We’re going to bring the jobs back! We’re going to bring manufacturing back! Again and again, Donald Trump promised on the campaign trail that he would force companies, through sheer will and financial penalties, to once again manufacture goods in the United States. Never mind that the U.S. is the second-leading manufacturing economy in the world. The jobs are here, the problem is they don’t pay well. And they pay even less in China and other parts of Asia. During a June 28, 2016 speech, Donald Trump decried the manufacturing jobs that moved overseas:
Globalization has made the financial elite who donate to politicians very wealthy. But it has left millions of our workers with nothing but poverty and heartache.
When subsidized foreign steel is dumped into our markets, threatening our factories, the politicians do nothing.
For years, they watched on the sidelines as our jobs vanished and our communities were plunged into depression-level unemployment.
Many of these areas have still never recovered. Our politicians took away from the people their means of making a living and supporting their families.
You’d think that someone who manufactures so many items Trump-branded items overseas would focus on the bigger picture and map out a plan to bring those manufacturing jobs back here to the U-S of A, right? That brings us to Ivanka Trump’s $100 million made-in-Asia clothing line. As Trump took the Oath of Office in January, her company was shipping a massive amount of goods from China. Ivanka’s company appears to be the exception to Trump’s “Buy America” rule:
In his January inauguration speech, US President Donald Trump made a seemingly straightforward pledge: "We will follow two simple rules: buy American and hire American."

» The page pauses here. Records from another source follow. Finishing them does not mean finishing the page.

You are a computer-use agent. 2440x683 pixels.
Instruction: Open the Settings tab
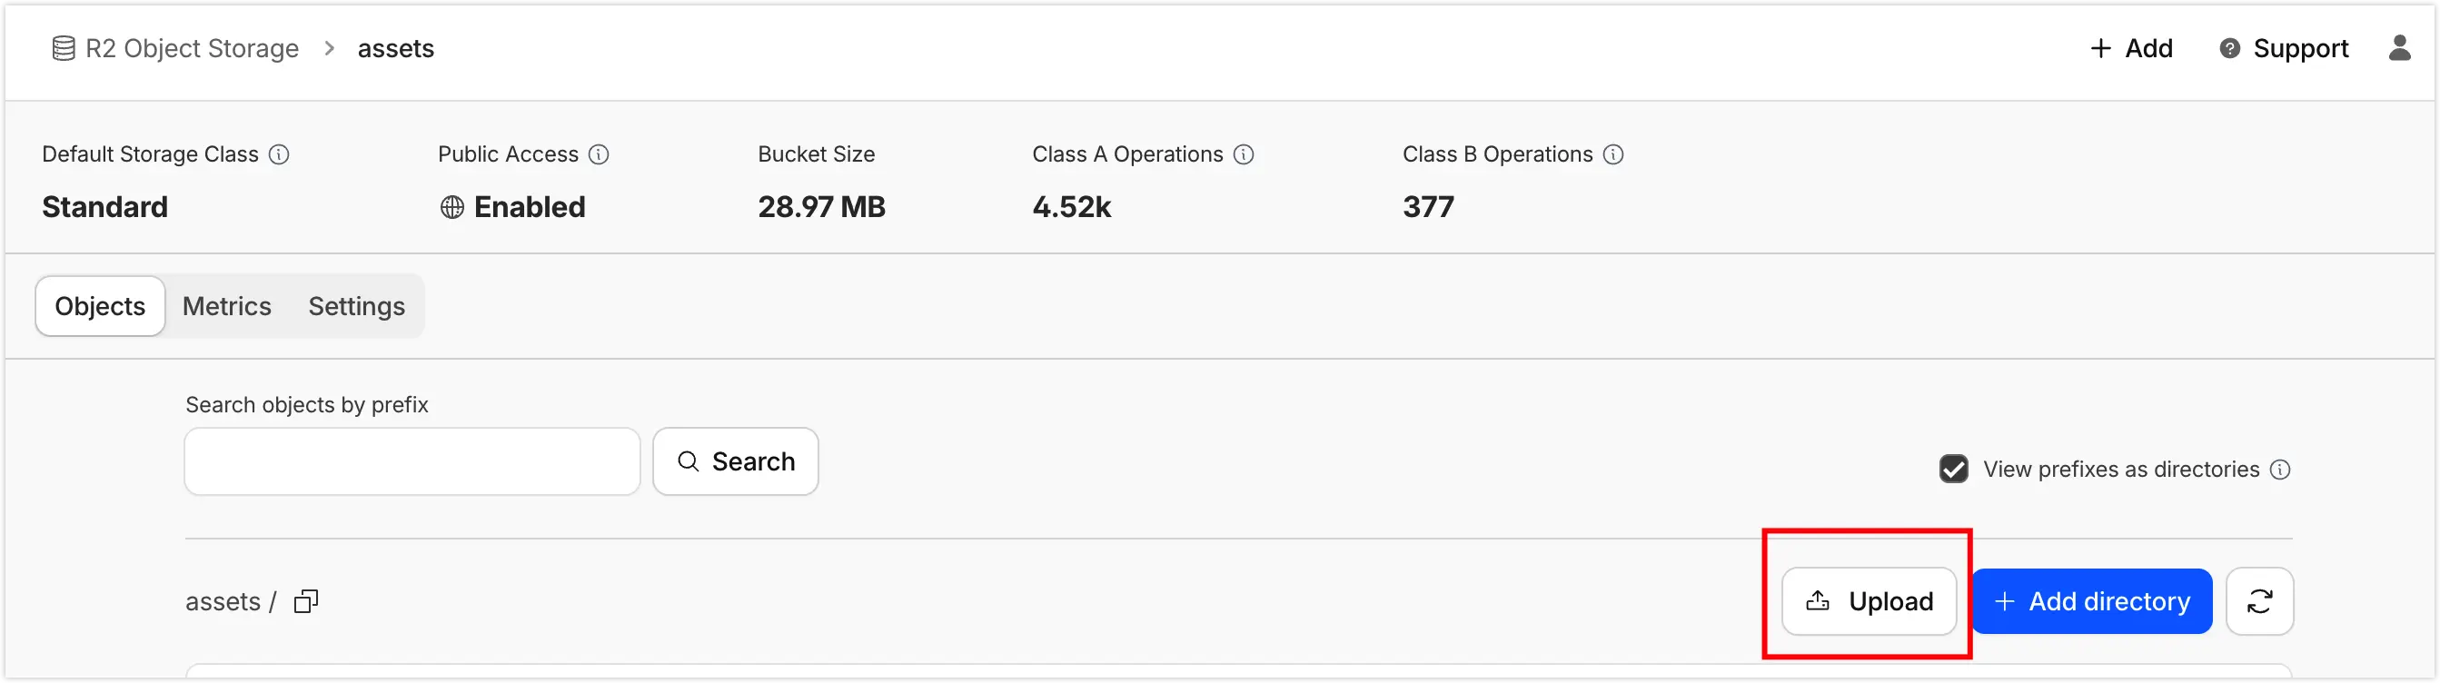[356, 306]
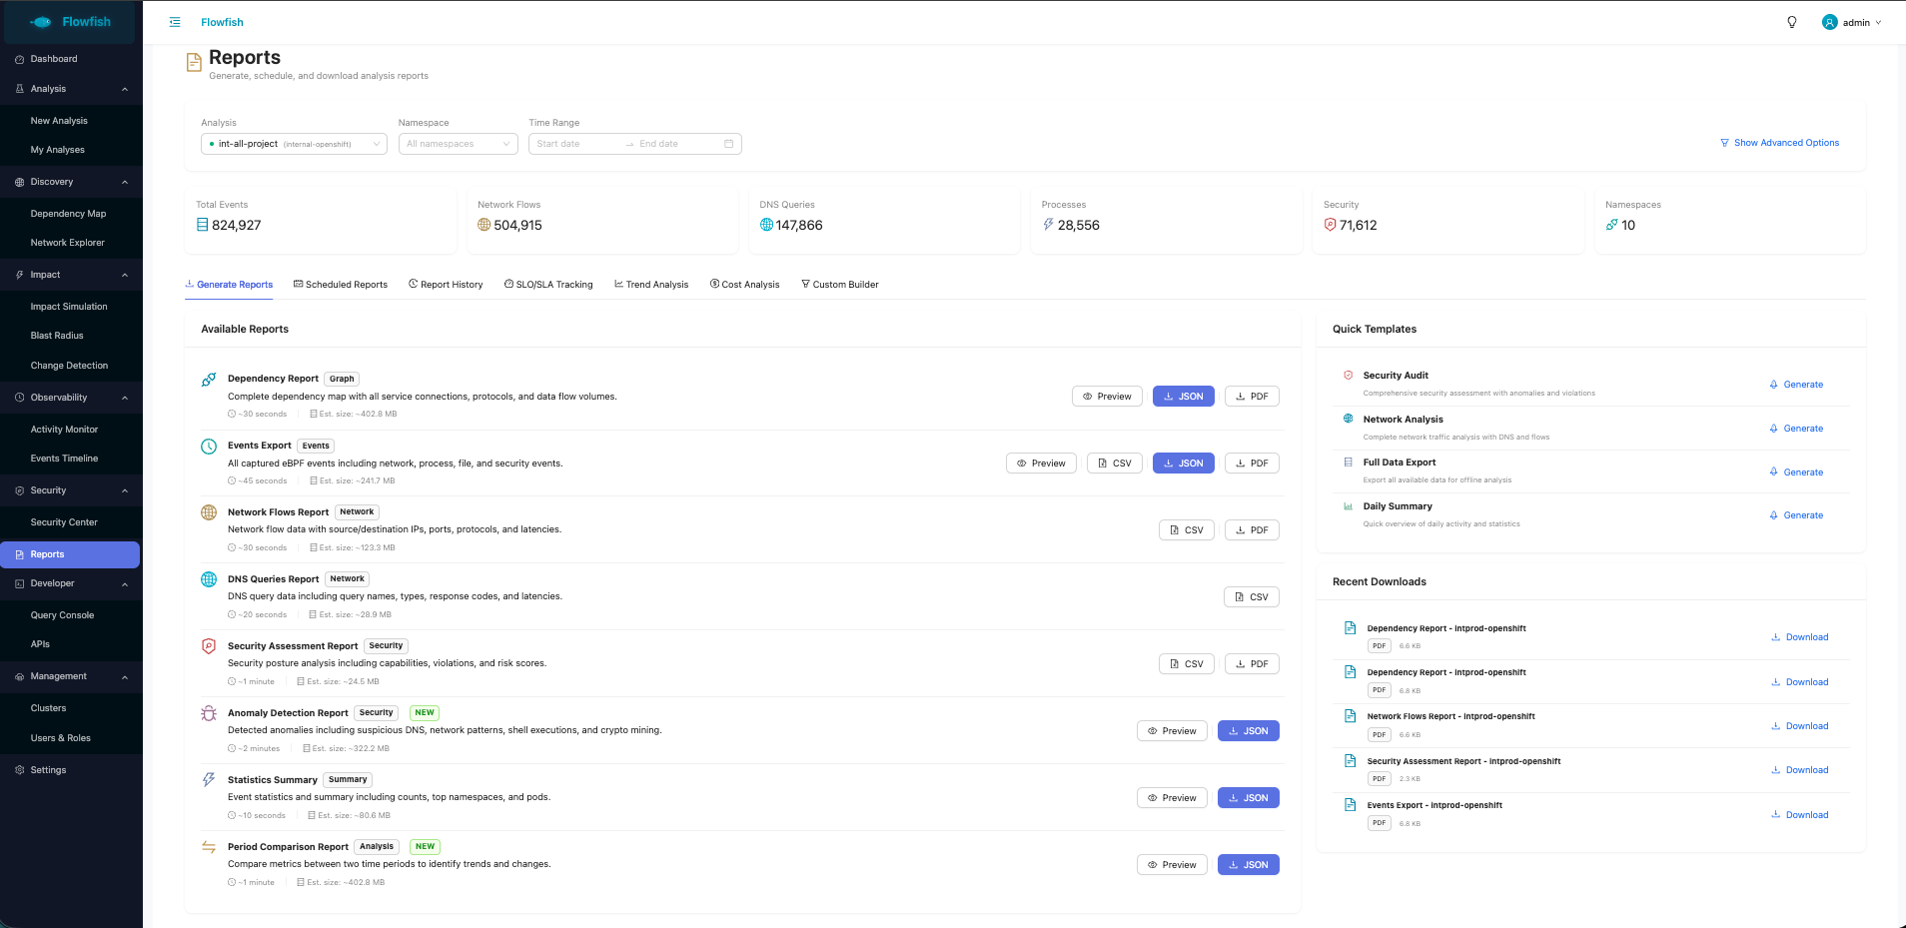Click the calendar icon in Time Range

(x=728, y=144)
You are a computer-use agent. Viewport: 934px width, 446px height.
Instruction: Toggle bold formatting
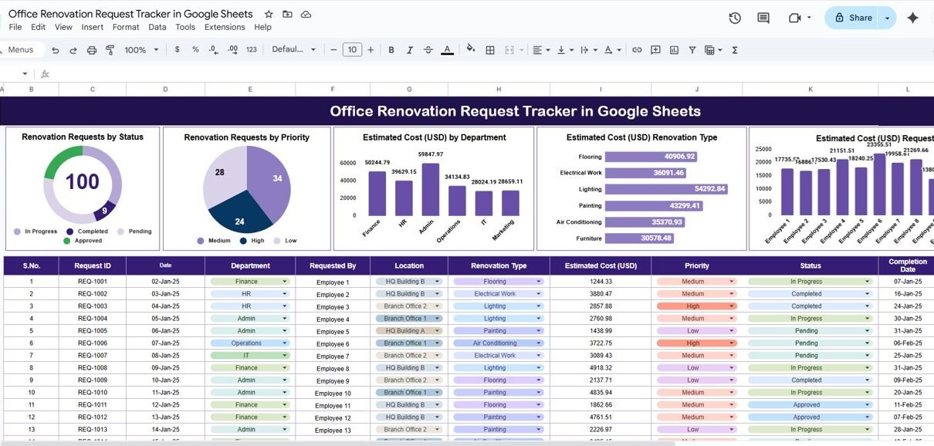click(x=391, y=50)
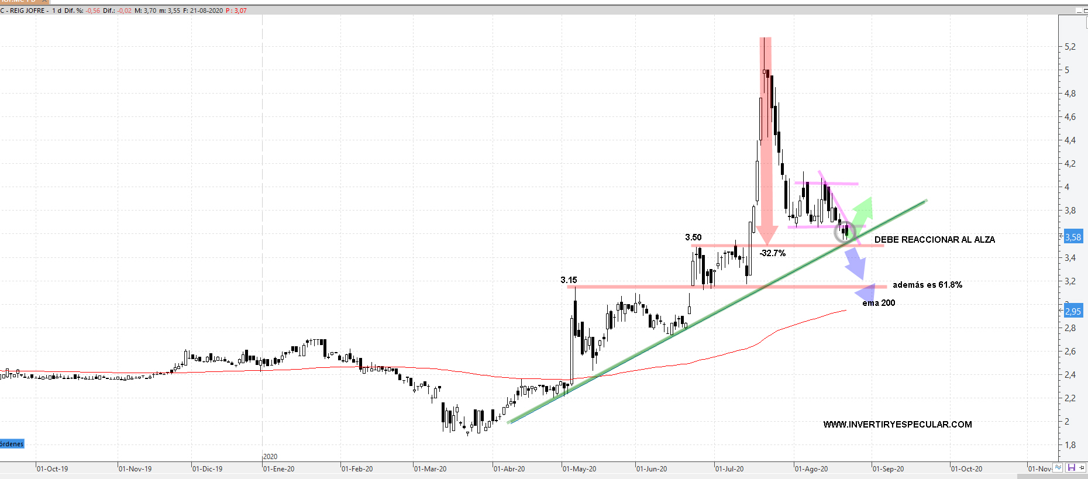
Task: Click the 2,95 blue price marker
Action: point(1073,311)
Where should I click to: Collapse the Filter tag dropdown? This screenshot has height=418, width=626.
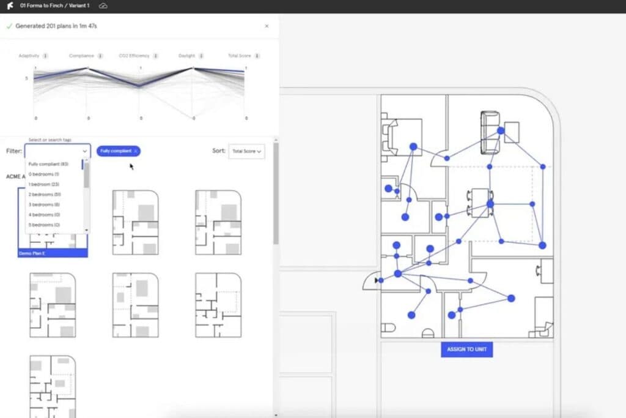click(x=84, y=151)
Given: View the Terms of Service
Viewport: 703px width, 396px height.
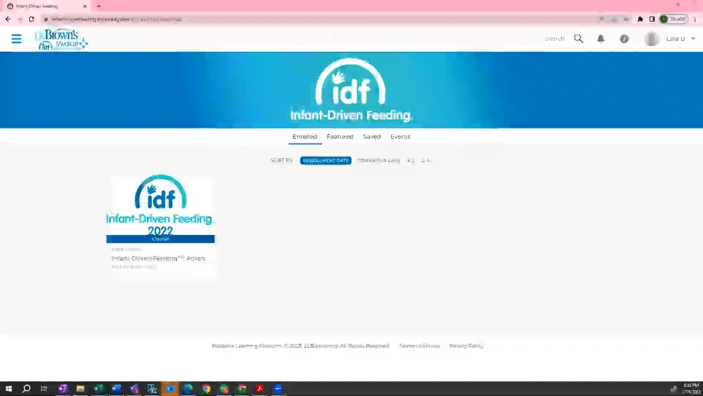Looking at the screenshot, I should click(419, 346).
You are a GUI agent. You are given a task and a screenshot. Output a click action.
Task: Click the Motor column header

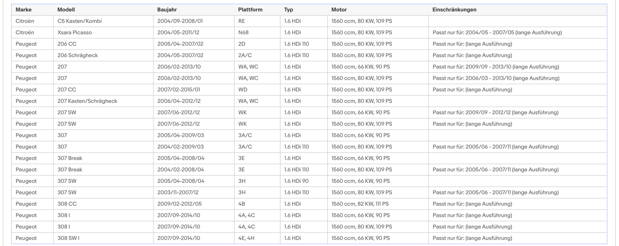378,10
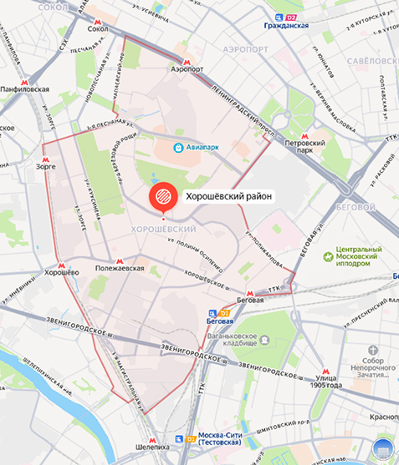399x465 pixels.
Task: Open the Авиапарк shopping mall icon
Action: [x=178, y=148]
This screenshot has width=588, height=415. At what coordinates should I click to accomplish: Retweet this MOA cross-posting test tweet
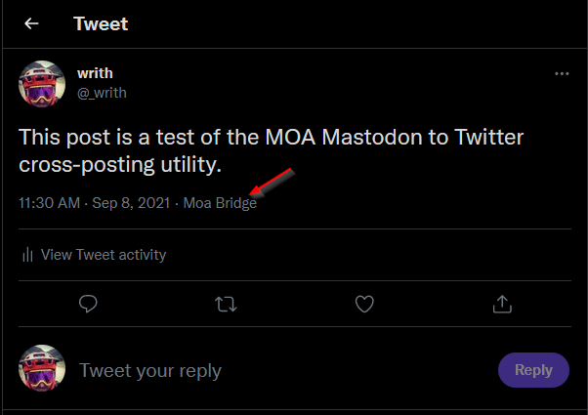coord(226,305)
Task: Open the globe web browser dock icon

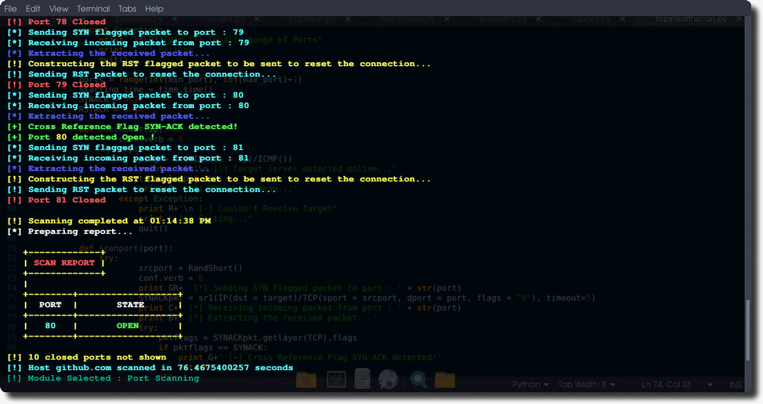Action: pos(388,379)
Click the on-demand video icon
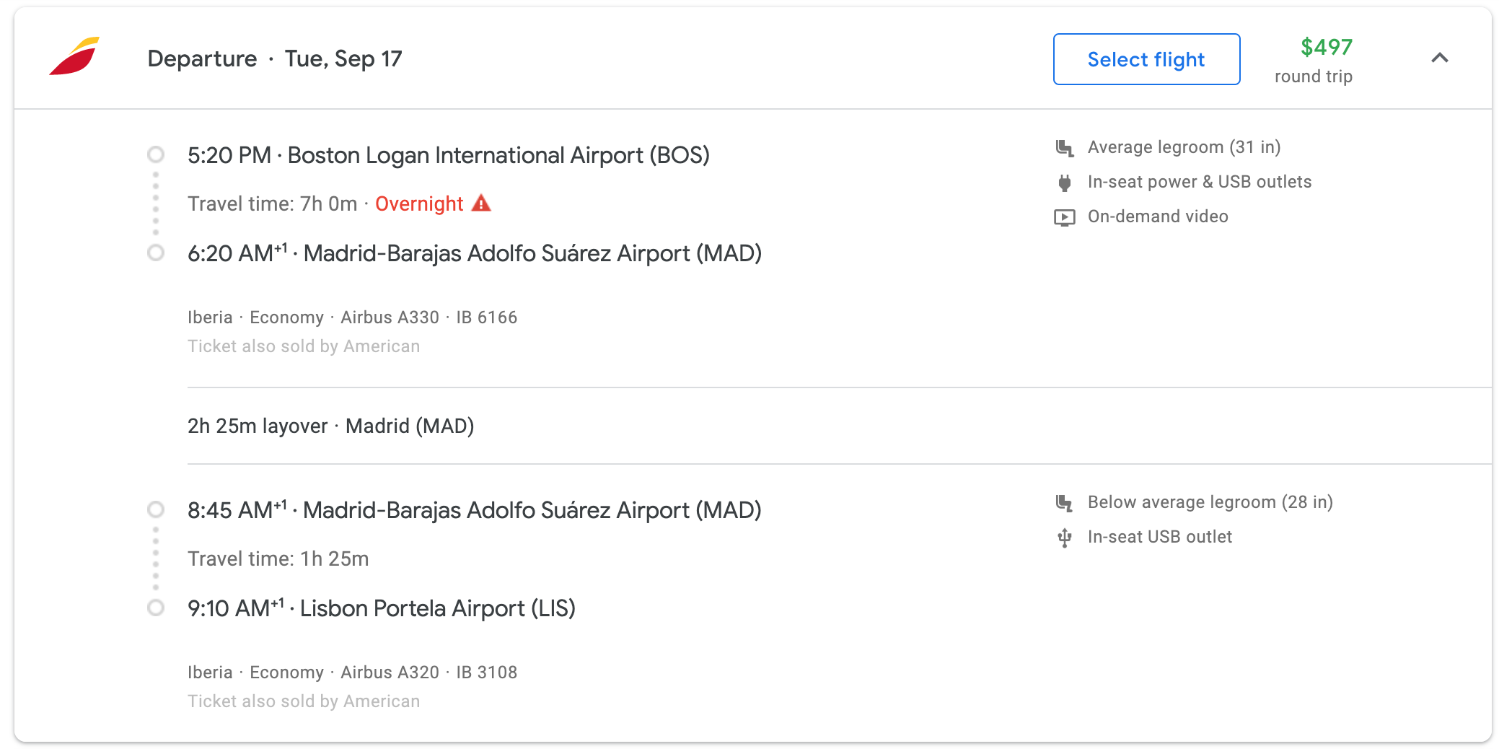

His daughter is the exception: even as he spoke, at least eight shipments of Ivanka Trump-branded shoes, bags and clothes -- more than 53.5 tonnes -- were steaming towards American ports from China, according to US Customs bills of lading examined by AFP.
Trump uses his presidential pulpit to censure manufacturers -- both domestic and foreign -- for using overseas labour to make goods for American consumers, but the Ivanka-branded orders have kept rolling in.
More than two tonnes of ladies' polyester woven blouses, 1,600 cowhide leather wallets and 23 tonnes of made-in-China footwear were among at least 82 such shipments that passed US Customs -- almost one per business day -- from Trump's November 8 election win through February 26, records showed.
And while Nordstrom and other retailers publicly dropped Ivanka Trump’s brand in February, don’t feel sorry for the billionaire daughter of Donald Trump. Kellyanne Conway’s televised plea on Fox News to Trump supporters to go out and buy Ivanka’s goods online actually worked:
Sales of Ivanka Trump merchandise dropped 26 percent online in January compared to January 2016, but the trend reversed in February. According to Slice Intelligence, online sales of Ivanka Trump merchandise swelled 207 percent in February from the prior month.
According to an analysis of email receipts by Slice Intelligence from a panel of 4.4 million online shoppers, online sales of Ivanka Trump merchandise in February surged on Amazon, pushing the website from being the fourth largest seller of the brand to the first, replacing Nordstrom, which previously held that spot.
Sales of Ivanka Trump merchandise surged 332 percent on Amazon in January and February 2017 compared to the same two months in 2016. Amazon-owned Zappos is the fourth largest online seller of Ivanka Trump merchandise, and in the first two months of 2017, it saw sales grow 18.4 percent compared to the same time period last year.
In fact, since Conway’s sales pitch on Fox News, Ivanka's company has had near record sales. All in all, don’t look for those cheaply made Chinese goods branded with Ivanka Trump’s name to stop rolling into our ports anytime soon. The brand is hotter than ever and the Trumps will continue cashing in.